=== ABOUT THIS EXERCISE ===
Copy every entry. Do not alter a single word.

=== EXERCISE DATA ===
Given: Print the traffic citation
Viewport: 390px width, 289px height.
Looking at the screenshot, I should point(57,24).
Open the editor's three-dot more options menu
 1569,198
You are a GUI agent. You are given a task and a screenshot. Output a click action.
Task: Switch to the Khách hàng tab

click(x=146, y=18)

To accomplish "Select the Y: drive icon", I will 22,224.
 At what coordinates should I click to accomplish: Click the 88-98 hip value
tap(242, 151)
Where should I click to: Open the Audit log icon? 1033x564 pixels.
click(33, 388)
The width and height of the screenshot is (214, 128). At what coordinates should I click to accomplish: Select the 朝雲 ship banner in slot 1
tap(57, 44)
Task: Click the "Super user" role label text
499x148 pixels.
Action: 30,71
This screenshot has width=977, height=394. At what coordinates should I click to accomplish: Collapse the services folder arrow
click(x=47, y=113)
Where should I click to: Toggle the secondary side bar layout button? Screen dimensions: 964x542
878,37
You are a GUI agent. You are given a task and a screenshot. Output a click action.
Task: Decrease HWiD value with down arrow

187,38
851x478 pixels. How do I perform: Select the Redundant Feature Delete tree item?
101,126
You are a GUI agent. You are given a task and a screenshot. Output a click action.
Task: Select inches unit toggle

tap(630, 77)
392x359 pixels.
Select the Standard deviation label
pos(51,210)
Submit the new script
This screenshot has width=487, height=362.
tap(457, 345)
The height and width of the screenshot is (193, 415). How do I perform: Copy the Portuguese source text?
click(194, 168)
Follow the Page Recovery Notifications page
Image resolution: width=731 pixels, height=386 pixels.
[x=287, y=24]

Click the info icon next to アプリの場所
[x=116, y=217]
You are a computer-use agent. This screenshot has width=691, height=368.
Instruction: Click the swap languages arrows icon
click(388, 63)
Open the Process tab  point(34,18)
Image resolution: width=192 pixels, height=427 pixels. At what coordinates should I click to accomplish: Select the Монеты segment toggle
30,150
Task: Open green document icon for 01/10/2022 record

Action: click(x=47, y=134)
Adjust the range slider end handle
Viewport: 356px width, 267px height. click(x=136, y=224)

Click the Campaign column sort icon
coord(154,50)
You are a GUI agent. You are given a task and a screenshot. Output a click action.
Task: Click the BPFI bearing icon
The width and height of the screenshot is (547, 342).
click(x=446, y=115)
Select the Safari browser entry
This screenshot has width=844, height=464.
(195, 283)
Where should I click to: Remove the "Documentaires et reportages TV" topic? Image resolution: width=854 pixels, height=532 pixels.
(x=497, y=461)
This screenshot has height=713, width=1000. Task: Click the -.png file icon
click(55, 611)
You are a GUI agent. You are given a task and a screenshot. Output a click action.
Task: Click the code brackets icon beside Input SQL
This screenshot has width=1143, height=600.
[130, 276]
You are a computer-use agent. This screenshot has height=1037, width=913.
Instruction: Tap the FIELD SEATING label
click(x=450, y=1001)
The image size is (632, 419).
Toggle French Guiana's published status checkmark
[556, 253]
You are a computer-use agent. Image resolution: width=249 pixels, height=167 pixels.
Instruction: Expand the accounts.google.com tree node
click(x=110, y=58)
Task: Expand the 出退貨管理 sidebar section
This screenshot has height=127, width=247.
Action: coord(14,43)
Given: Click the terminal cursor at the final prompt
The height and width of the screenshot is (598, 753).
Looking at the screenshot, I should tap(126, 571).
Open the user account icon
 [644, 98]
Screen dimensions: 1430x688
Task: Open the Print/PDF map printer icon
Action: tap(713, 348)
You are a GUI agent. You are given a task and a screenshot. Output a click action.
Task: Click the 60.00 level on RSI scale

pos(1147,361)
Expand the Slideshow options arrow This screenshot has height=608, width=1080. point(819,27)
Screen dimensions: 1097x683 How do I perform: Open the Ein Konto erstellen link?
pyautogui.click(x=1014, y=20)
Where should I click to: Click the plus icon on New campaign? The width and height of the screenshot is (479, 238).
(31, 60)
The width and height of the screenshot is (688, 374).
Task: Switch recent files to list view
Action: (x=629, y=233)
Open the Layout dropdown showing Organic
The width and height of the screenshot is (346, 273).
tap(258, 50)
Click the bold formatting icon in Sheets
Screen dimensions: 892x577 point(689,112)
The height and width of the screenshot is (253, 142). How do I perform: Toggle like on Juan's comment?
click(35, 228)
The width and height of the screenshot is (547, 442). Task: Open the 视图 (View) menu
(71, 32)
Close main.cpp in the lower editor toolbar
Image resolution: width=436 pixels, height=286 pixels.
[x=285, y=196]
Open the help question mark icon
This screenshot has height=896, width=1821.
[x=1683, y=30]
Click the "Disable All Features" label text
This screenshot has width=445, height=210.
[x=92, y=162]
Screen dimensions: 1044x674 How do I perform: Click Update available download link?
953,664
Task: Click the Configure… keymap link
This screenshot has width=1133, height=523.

=== SOLUTION BELOW ===
Given: Print the traffic citation
Viewport: 390px width, 289px height.
Looking at the screenshot, I should point(57,24).
Open the editor's three-dot more options menu
 1569,198
You are a GUI agent. You are given a task and a screenshot. Output a click action.
Task: Switch to the Khách hàng tab

click(x=146, y=18)

To accomplish "Select the Y: drive icon", I will 22,224.
 At what coordinates should I click to accomplish: Click the 88-98 hip value
tap(242, 151)
Where should I click to: Open the Audit log icon? 1033x564 pixels.
click(33, 388)
The width and height of the screenshot is (214, 128). At what coordinates should I click to accomplish: Select the 朝雲 ship banner in slot 1
tap(57, 44)
Task: Click the "Super user" role label text
499x148 pixels.
Action: 30,71
This screenshot has width=977, height=394. At what coordinates should I click to accomplish: Collapse the services folder arrow
click(x=47, y=113)
Where should I click to: Toggle the secondary side bar layout button? Screen dimensions: 964x542
878,37
You are a GUI agent. You are given a task and a screenshot. Output a click action.
Task: Decrease HWiD value with down arrow

187,38
851x478 pixels. How do I perform: Select the Redundant Feature Delete tree item?
101,126
You are a GUI agent. You are given a task and a screenshot. Output a click action.
Task: Select inches unit toggle

tap(630, 77)
392x359 pixels.
Select the Standard deviation label
pos(51,210)
Submit the new script
This screenshot has width=487, height=362.
tap(457, 345)
The height and width of the screenshot is (193, 415). How do I perform: Copy the Portuguese source text?
click(194, 168)
Follow the Page Recovery Notifications page
Image resolution: width=731 pixels, height=386 pixels.
[x=287, y=24]

Click the info icon next to アプリの場所
[x=116, y=217]
You are a computer-use agent. This screenshot has width=691, height=368.
Instruction: Click the swap languages arrows icon
click(388, 63)
Open the Process tab  point(34,18)
Image resolution: width=192 pixels, height=427 pixels. At what coordinates should I click to accomplish: Select the Монеты segment toggle
30,150
Task: Open green document icon for 01/10/2022 record

Action: click(x=47, y=134)
Adjust the range slider end handle
Viewport: 356px width, 267px height. click(x=136, y=224)

Click the Campaign column sort icon
coord(154,50)
You are a GUI agent. You are given a task and a screenshot. Output a click action.
Task: Click the BPFI bearing icon
The width and height of the screenshot is (547, 342).
click(x=446, y=115)
Select the Safari browser entry
This screenshot has width=844, height=464.
(195, 283)
Where should I click to: Remove the "Documentaires et reportages TV" topic? Image resolution: width=854 pixels, height=532 pixels.
(x=497, y=461)
This screenshot has height=713, width=1000. Task: Click the -.png file icon
click(55, 611)
You are a GUI agent. You are given a task and a screenshot. Output a click action.
Task: Click the code brackets icon beside Input SQL
This screenshot has width=1143, height=600.
[130, 276]
You are a computer-use agent. This screenshot has height=1037, width=913.
Instruction: Tap the FIELD SEATING label
click(x=450, y=1001)
The image size is (632, 419).
Toggle French Guiana's published status checkmark
[556, 253]
You are a computer-use agent. Image resolution: width=249 pixels, height=167 pixels.
Instruction: Expand the accounts.google.com tree node
click(x=110, y=58)
Task: Expand the 出退貨管理 sidebar section
This screenshot has height=127, width=247.
Action: coord(14,43)
Given: Click the terminal cursor at the final prompt
The height and width of the screenshot is (598, 753).
Looking at the screenshot, I should tap(126, 571).
Open the user account icon
 [644, 98]
Screen dimensions: 1430x688
Task: Open the Print/PDF map printer icon
Action: tap(713, 348)
You are a GUI agent. You are given a task and a screenshot. Output a click action.
Task: Click the 60.00 level on RSI scale

pos(1147,361)
Expand the Slideshow options arrow This screenshot has height=608, width=1080. point(819,27)
Screen dimensions: 1097x683 How do I perform: Open the Ein Konto erstellen link?
pyautogui.click(x=1014, y=20)
Where should I click to: Click the plus icon on New campaign? The width and height of the screenshot is (479, 238).
(31, 60)
The width and height of the screenshot is (688, 374).
Task: Switch recent files to list view
Action: (x=629, y=233)
Open the Layout dropdown showing Organic
The width and height of the screenshot is (346, 273).
tap(258, 50)
Click the bold formatting icon in Sheets
Screen dimensions: 892x577 point(689,112)
The height and width of the screenshot is (253, 142). How do I perform: Toggle like on Juan's comment?
click(35, 228)
The width and height of the screenshot is (547, 442). Task: Open the 视图 (View) menu
(71, 32)
Close main.cpp in the lower editor toolbar
Image resolution: width=436 pixels, height=286 pixels.
[x=285, y=196]
Open the help question mark icon
This screenshot has height=896, width=1821.
[x=1683, y=30]
Click the "Disable All Features" label text
This screenshot has width=445, height=210.
[x=92, y=162]
Screen dimensions: 1044x674 How do I perform: Click Update available download link?
953,664
Task: Click the Configure… keymap link
This screenshot has width=1133, height=523.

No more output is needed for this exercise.